Fish tail (caudal fin) is an important organ to propel its body through water and to move swiftly. Spurný (1998) observed that fish without caudal fin required 40% more energy for movement and its movement was not fluent. It is also the indication of fish health. In the present study, no significant variation of tail length was observed between ST and CT fish throughout the experimental months. This finding together with survival results indicate that the experimental fish were not stressed too much under salinity treatment to compromise with these traits.

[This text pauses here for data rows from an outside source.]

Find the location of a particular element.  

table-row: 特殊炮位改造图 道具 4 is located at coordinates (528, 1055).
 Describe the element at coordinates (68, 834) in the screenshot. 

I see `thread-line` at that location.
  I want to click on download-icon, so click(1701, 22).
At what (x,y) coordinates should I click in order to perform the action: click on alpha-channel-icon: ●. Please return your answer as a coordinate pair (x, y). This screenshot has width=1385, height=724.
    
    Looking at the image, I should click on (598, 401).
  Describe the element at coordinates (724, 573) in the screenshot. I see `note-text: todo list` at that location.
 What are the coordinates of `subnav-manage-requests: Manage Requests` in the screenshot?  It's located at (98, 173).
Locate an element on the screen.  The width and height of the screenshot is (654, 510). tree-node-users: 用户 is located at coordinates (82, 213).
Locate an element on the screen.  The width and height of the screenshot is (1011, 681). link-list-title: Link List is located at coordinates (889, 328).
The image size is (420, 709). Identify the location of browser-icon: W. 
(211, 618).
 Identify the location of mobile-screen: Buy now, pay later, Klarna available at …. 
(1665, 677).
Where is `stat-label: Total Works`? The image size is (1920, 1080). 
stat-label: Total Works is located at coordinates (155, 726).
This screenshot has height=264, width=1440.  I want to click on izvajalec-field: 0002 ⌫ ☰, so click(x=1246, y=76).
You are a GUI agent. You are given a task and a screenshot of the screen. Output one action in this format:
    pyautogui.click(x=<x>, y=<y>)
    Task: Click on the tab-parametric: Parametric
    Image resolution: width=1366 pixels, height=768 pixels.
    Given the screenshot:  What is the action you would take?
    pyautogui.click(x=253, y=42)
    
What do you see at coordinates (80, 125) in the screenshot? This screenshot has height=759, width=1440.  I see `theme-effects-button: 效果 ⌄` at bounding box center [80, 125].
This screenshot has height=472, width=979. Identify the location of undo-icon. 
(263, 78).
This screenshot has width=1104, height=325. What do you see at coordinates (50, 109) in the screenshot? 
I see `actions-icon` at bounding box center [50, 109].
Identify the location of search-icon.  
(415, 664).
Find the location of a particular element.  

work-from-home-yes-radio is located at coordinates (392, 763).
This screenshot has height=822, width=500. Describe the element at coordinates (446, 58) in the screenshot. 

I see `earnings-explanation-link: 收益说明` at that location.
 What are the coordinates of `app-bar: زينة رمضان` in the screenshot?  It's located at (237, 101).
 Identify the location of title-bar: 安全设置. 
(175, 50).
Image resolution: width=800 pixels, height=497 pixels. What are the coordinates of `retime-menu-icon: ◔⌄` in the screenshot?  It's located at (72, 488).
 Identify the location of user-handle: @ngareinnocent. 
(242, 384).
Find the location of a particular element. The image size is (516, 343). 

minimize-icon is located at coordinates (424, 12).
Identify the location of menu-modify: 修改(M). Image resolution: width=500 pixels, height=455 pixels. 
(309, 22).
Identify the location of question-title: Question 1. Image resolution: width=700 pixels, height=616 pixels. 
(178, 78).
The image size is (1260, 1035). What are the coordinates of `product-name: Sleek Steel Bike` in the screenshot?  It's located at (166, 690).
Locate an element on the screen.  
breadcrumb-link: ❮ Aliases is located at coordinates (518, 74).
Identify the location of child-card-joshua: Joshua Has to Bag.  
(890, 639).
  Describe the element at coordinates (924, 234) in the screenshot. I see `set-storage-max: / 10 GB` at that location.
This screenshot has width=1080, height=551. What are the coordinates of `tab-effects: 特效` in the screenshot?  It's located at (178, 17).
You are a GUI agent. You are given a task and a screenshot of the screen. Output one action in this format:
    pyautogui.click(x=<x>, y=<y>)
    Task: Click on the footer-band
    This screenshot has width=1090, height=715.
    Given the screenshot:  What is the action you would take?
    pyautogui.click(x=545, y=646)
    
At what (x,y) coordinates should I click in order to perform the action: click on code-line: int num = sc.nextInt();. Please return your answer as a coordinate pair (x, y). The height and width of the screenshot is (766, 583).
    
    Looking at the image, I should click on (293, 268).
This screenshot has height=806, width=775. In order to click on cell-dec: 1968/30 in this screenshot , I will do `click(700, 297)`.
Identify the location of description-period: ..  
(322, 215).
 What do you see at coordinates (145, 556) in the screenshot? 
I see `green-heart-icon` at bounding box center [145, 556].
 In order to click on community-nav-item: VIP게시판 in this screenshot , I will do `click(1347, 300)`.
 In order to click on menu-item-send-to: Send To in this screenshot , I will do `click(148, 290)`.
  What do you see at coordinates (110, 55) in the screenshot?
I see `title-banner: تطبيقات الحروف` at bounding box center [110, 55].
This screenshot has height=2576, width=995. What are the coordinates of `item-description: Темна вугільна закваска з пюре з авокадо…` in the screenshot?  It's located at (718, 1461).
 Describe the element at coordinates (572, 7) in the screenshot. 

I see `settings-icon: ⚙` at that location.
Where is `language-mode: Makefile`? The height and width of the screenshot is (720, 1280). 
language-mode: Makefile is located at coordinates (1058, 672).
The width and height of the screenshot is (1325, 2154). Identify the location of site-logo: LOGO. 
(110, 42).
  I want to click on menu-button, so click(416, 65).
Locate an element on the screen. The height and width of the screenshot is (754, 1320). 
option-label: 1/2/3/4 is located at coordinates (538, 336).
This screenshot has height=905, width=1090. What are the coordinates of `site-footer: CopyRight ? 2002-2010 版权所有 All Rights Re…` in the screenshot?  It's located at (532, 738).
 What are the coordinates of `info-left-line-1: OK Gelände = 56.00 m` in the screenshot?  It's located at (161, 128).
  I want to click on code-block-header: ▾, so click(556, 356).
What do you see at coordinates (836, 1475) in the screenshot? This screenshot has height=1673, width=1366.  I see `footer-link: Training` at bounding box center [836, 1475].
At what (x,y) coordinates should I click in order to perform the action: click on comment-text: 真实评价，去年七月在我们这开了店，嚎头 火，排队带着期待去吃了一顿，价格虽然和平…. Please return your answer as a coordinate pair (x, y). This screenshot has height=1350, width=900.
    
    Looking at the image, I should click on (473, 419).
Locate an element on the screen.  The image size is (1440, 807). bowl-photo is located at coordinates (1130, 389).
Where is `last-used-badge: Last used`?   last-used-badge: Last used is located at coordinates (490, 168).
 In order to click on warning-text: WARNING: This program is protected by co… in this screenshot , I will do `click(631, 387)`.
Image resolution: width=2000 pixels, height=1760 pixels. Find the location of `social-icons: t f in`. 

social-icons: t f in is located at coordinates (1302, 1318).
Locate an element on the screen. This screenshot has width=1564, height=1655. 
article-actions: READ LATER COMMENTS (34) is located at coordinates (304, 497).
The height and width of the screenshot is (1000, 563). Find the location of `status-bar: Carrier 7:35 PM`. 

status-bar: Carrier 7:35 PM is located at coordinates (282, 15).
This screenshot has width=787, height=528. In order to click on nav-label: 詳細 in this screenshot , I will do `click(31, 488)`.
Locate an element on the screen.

Fish body color is an imperative phenotypic trait and considered as a tool for predator escaping (camouflage, bartesian mimicry and palatability signal), prey capture (camouflage, aggressive mimicry) and conspecific communication (mating and agonistic signaling, shoaling preferences) (Cheney et al., 2008; Mills and Patterson, 2009). Body coloration is also influential in contribution to market price and consumer choice (Yilmaz and Ergün, 2011; Mustapha et al., 2012). Although color variations between the treatments in the present study were insignificant, three different color of experimental Nile tilapias were observed. Some studies showed that fishes could change their body color for environmental (e.g. salinity, temperature, habitat, etc.) changes (Fanta, 1997; Fanta et al., 1995; Briand et al., 2005; Rahman et al., 2019, 2020, 2021). In a study, Fanta (1997) reported that body color of Bathygobius soporator valenciennes was more variable when they were exposed to extreme salinity Another study by Fanta et al. (1995) found that Gobionotothen gibberifrons became darker at high salinity and lighter at low salinity. Rahman et al. (2021) found significant effects of periodic salinity variation on color pattern in stripped dwarf catfish. In another study, Rahman et al. (2020) showed that male guppy (Poecilia reticulata) can modulate their color patterns under different rearing temperatures. Rahman et al. (2021) also found an experimental evidence that different light and shelters (PVC pipe) can influence the body color expression in stinging catfish (Heteropneustes fossilis). Thus, studied suggest that at stressed condition, generally light color fish becomes darker and dark color fish becomes lighter (Fanta-Feofiloff et al., 1983; Fanta et al., 1989a, b; Pickering, 1981). Briand et al. (2005) studied on glass eel (Anguilla anguilla) and observed less advanced pigment at higher salinity (0 ppt to 29.2 ppt). Similar finding was also obtained by Briand et al. (2005). As mentioned above, perhaps experimental Nile tilapia reared in different salinities were not stressed too much in this experiment which could have such type of effect on their color patterns.

CONCLUSION

Salinity is one of the most influential aquatic factors that can affect directly or indirectly some phenotypic traits and physiological activities of different fish species. The findings of the present study showed that periodic changes of salinity significantly affect some growth parameters (e.g. SL and body area) of the commercially important Nile tilapia. However, they could compensate this growth when they reared again to the control condition. This is an important information to the farmers and other stakeholders who can reduce their severe losses when they face any salinity change issues in their tilapia farms. Although periodic salinity changes did not show any significant effects on survival and color patterns, some other important traits related to reproduction and offspring fitness should be studied in the future.

ACKNOWLEDGEMENTS

This work was supported by the Deanship of Scientific Research, Vice Presidency for Graduate Studies and Scientific Research, King Faisal University, Saudi Arabia [Project No. GRANT372]. Thanks extent to Md. Habibur Rahman for the laboratory assistance.

Statement of conflict of interest

The authors have declared no conflict of interest.